24 June 2010

a return to CRA

Back about a month ago, there was this terrible "libertarian" flap over the Civil Rights Act's private discrimination clause. Since I circled back around to private contracts as being a basis for legal enforcement on some issues, it occurred to me that this was a weird outlier that I needed to explain some more.

Basically it comes down to this: private discrimination happens (based on race, gender, sexual orientation, religion, liking France or rap music, whatever), we may find it deplorable, certainly true now in many cases, but there may be little that we can do legally to redress the issue by force. What was actually at issue during the Civil Rights era was that private discrimination was mandated by law (in certain unnamed parts of the country), whether individuals wanted to use it or not in their private affairs and especially in their businesses. This was a ridiculous and non-market based position. Somehow or another, it got painted that being against getting rid of all private discrimination meant supporting it in the first place. In the 1960s, this was, to some extent, probably true. The architecture that allowed for private "market" discrimination was state supported both through legal and extralegal force (ie, local law enforcement and courts would ignore property or personal damage and threats of damage to people who did not comply or who suggested they would not). That architecture had to be destroyed. There were several options available.

1) You could legalise private discrimination of any kind, but not mandate it by the state. Ie, blacks could open a business and discriminate against whites or people could open a business and not discriminate against anybody. Under some ordinary market condition, businesses that complied with local wishes and provided quality products or services the best would thrive, and those that did not would suffer economic penalties, over time leading to a status quo with less overall discrimination. The problem with this is the extralegal support given to discrimination by state authorities.
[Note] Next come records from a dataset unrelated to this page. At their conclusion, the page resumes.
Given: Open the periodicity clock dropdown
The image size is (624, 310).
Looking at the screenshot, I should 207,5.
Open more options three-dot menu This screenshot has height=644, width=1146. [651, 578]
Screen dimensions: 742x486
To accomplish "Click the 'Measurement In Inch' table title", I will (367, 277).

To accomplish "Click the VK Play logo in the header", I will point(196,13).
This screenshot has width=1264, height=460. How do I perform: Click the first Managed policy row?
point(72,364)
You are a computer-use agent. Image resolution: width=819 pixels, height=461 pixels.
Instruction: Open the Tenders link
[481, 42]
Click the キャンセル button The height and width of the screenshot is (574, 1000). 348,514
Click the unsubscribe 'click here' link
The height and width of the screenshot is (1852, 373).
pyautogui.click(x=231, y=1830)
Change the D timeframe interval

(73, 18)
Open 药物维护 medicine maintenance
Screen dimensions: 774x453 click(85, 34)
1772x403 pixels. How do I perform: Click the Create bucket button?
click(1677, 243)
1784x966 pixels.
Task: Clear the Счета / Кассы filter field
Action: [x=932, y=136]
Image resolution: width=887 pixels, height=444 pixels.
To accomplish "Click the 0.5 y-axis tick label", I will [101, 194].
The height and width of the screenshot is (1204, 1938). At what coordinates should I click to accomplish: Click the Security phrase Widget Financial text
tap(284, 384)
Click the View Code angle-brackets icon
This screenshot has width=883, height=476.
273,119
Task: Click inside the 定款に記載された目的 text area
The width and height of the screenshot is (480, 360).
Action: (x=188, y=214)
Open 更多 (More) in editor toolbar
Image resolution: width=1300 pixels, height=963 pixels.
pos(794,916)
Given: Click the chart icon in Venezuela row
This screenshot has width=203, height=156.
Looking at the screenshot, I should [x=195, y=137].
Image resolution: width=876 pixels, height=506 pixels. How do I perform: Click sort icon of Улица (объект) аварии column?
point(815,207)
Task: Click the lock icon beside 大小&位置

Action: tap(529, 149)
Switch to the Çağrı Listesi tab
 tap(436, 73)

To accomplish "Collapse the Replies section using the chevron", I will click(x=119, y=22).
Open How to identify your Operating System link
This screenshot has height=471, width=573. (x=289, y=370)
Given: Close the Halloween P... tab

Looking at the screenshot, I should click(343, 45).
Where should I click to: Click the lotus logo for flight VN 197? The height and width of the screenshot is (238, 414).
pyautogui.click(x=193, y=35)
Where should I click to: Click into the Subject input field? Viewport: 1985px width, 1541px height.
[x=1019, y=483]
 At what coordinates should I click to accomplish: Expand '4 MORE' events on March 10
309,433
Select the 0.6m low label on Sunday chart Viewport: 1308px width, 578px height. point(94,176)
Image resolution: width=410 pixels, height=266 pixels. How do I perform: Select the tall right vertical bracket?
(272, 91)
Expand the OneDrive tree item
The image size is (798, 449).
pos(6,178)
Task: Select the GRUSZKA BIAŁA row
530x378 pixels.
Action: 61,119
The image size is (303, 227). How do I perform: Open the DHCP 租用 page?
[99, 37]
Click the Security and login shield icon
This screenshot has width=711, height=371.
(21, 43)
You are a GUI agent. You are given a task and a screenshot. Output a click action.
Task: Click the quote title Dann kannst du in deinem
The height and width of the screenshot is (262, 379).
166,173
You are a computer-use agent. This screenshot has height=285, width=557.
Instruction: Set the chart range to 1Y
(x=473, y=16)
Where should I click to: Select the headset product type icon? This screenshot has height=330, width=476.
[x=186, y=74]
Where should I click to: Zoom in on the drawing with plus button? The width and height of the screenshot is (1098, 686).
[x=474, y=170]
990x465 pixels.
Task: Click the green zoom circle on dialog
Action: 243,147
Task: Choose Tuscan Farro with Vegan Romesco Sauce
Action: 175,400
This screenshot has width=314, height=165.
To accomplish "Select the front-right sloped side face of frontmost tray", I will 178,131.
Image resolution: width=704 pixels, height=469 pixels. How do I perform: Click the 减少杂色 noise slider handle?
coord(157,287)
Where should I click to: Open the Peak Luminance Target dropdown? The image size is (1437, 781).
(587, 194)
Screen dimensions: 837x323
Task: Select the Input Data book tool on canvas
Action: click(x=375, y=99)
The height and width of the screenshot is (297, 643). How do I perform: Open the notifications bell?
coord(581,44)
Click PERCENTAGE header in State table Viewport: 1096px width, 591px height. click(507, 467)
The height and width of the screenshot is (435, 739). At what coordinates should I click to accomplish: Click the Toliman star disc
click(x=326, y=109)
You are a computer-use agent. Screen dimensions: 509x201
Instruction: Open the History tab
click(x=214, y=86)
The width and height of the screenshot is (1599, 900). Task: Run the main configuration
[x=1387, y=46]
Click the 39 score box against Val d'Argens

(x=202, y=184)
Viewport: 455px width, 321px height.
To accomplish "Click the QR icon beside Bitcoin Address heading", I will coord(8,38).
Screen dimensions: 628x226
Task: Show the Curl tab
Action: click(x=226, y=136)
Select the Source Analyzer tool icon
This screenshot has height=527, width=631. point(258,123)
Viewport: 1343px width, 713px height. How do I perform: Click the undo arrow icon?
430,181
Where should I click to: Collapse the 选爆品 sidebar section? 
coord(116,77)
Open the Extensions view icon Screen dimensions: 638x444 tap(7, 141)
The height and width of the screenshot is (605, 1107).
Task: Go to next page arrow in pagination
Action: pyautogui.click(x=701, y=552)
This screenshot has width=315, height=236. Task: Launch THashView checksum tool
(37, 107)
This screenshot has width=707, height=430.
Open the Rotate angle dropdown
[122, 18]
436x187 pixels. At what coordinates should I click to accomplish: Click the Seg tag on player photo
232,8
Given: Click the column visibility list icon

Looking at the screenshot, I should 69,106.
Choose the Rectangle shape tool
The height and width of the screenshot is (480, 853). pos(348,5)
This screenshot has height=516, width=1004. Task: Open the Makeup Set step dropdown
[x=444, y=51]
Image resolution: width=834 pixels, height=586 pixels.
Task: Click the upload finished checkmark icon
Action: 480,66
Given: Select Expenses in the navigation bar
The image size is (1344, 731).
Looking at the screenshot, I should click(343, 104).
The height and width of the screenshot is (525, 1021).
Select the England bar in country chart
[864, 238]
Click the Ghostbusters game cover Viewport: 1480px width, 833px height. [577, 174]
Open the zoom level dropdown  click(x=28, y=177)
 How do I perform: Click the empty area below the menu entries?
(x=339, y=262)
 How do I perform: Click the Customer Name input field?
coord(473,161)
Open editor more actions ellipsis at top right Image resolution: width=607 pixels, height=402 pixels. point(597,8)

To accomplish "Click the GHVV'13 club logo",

That means you could do:
2) Federalize local authorities to prevent and crackdown upon local extralegal banditry. Ike did this in the 50s with school integration by sending in the 101st Airborne. LBJ occasionally federalized control over some state National Guard units during race riots and marches in the 60s. And obviously Reconstruction was almost entirely based on this method (particularly true when you observe Grant's capacity to crush the early KKK terrorism rings with detachments of federal troops armed with military powers of law and order). You can plainly see from how our history books are written almost 125 years later how that worked out. It's looked upon rather...poorly by the targets of this "meddling". I tend to believe this would have been the most effective immediate term solution but the most expensive long term, amounting to an occupation of states while generations of resentment build instead of any internal reforms toward "best market practices".
3) What we did instead. Pass a law outlawing private discrimination and enforce it with the threat of federal authority through a signed piece of paper rather than the actual presentation of it through military occupation.

The primary interest I had here is in allowing for people NOT to discriminate when they do not wish to, in other words to allow people to make "contracts" (essentially the default arrangement of consumer and business, regardless of whether anything is signed to that effect) at their own pleasure in the first place. We probably took the least "effective" means of doing so, since we do not in fact permit people to do so under certain conditions (even though such arrangements might not be marketable any longer), but it was probably the least painful and socially upheaving method at that to improve some basic liberties. Perhaps, it would have been better had we considered the privileges and immunities clauses of the 14th Amendment under greater legal standing and thus had a very wide latitude of freedom of contract laws, but that was not the situation we were dealing with. We were instead down to a very bad set of options of how best to enforce that clause and its promise by imposing fewer choices on the least number of people (ie, those who actively wanted to discriminate against others in business arrangements).